ОТРЫВОК ТЕКСТА -
═══

Вскоре хозяйка дома дала мне знать, к большому моему огорчению, что она не вернется в свою квартиру. Немедленно меня уплотнили. Со мной теперь жили еврейка, два еврея, счетчица Народного банка — бывшая горничная у одной моей хорошей знакомой; жила еще хоть и ворчливая, но хорошая старушка, бывшая няня, но она вскоре перебралась в деревню, а на ее место поселился рядом со мной ужаснейший красноармеец. Горничная в былое время получала от меня на чай, именовала меня “Ваше Сиятельство”, а теперь стала так важна, что и приступа к ней не было. Однажды я попросила ее о незначительной услуге и положила перед ней сто рублей, что для меня в то время было много, а она швырнула мне их: “Ну да, буду я с вами валандаться. А дрянь-то эту уберите, что я на нее купить могу, ведь это даже не гривенник”. Положим, она была права, да большего-то дать ей у меня самой не имелось. Девица эта с трудом подписывала свою фамилию, но жалованье получала такое же, как и я, да в придачу громадный паек, и еще подкармливалась из деревни, и находила, что жизнь теперь была прекрасна. Все они разместились в лучших комнатах, я же жила в самой маленькой, которую взяла ради экономии моего крошечного запаса дров. Евреи топили у себя дважды в день.

═══

Продолжите воспоминания о жизни в уплотненной квартире сразу после последнего предложения отрывка. Строки для этой работы не нужны.

ФРАГМЕНТЫ ДАННЫХ -

═══

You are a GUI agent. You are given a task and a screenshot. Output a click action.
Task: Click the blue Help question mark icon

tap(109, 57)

═══

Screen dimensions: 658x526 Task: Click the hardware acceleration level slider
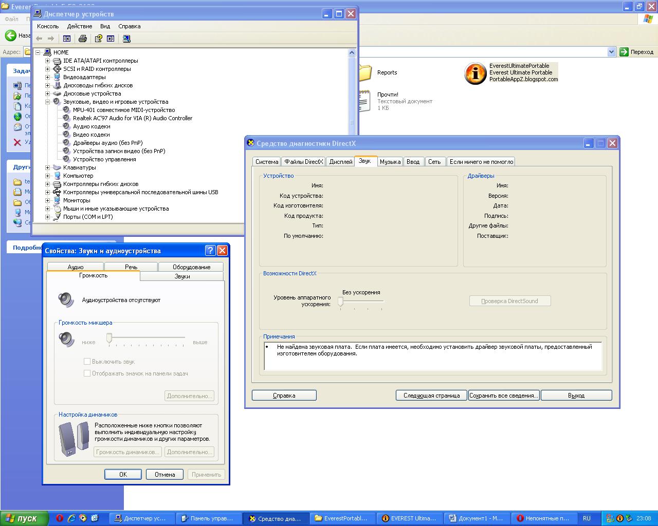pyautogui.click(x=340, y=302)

═══

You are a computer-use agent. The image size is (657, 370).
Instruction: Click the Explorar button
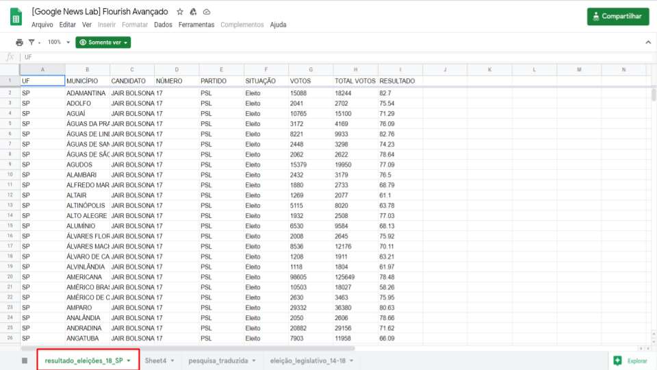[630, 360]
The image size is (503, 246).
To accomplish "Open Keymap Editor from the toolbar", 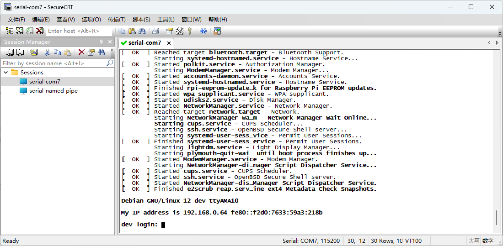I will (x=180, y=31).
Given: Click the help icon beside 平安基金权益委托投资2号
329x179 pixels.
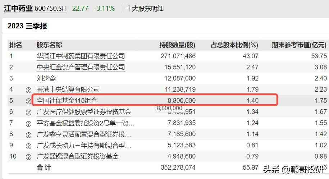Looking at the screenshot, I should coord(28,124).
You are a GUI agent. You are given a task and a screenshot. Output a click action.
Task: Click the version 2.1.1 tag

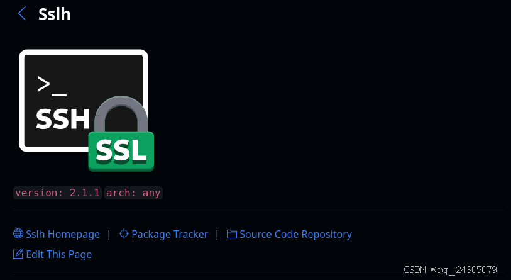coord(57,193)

═══

ПИСЬМЕННЫЙ ОТВЕТ -
Комнаты были очень хорошо меблированы — но что сделали с этой мебелью скоро новые обитатели! На столах из карельской березы ставили самовары, на креслах сушили мокрое белье. Красноармеец, мой ближайший сосед, по дому расхаживал в белых подштанниках, в туфлях на босу ногу, с трубкой в зубах, горланил на всю квартиру неприличные песни, бесцеремонно на моих глазах любезничал с горничною, зачастую ночью собирал у себя “общество”. Что они там делали — не знаю, но гогот, гам и песни не давали мне не раз заснуть до утра. Впрочем, все это было только беспокойно, но не страшно, возраст мой и видимая нищета спасали меня от худшего.

Вся эта компания жила припеваючи, ни в чем сравнительно себе не отказывала, меня же третировала и за нищету презирала. Зачастую, вдыхая в себя аромат жарившегося у них гуся или баранины, мне от раздражавшего мой аппетит запаха делалось дурно.

С февраля 1920 года в моей жизни началось новое осложнение. В газетах промелькнула фамилия Главнокомандующего Вооруженными силами Юга России генерала Врангеля62, потом стала упоминаться все чаще и чаще. Все стены домов оклеивались воззваниями и карикатурами на него. То призывали всех к единению против немецкого пса, лакея и наймита Антанты — врага рабоче-крестьянской республики Врангеля, то изображали его в виде типа Союза русского народа. Облака, скалы, над ними носится старик с нависшими бровями, одутловатыми щеками, сизым носом, одетый в мундир с густыми эполетами, внизу подпись: “Белогвардейский демон” и поэма:

Печальный Врангель, дух изгнанья,

Витал над Крымскою землей...63

В ушах имя Врангеля звучало тогда повсюду, на улице, в трамваях — разве не чудо, что я, мать этого демона, уцелела? Каждую ночь я меняла мой ночлег, находила приют то у одних, то у других.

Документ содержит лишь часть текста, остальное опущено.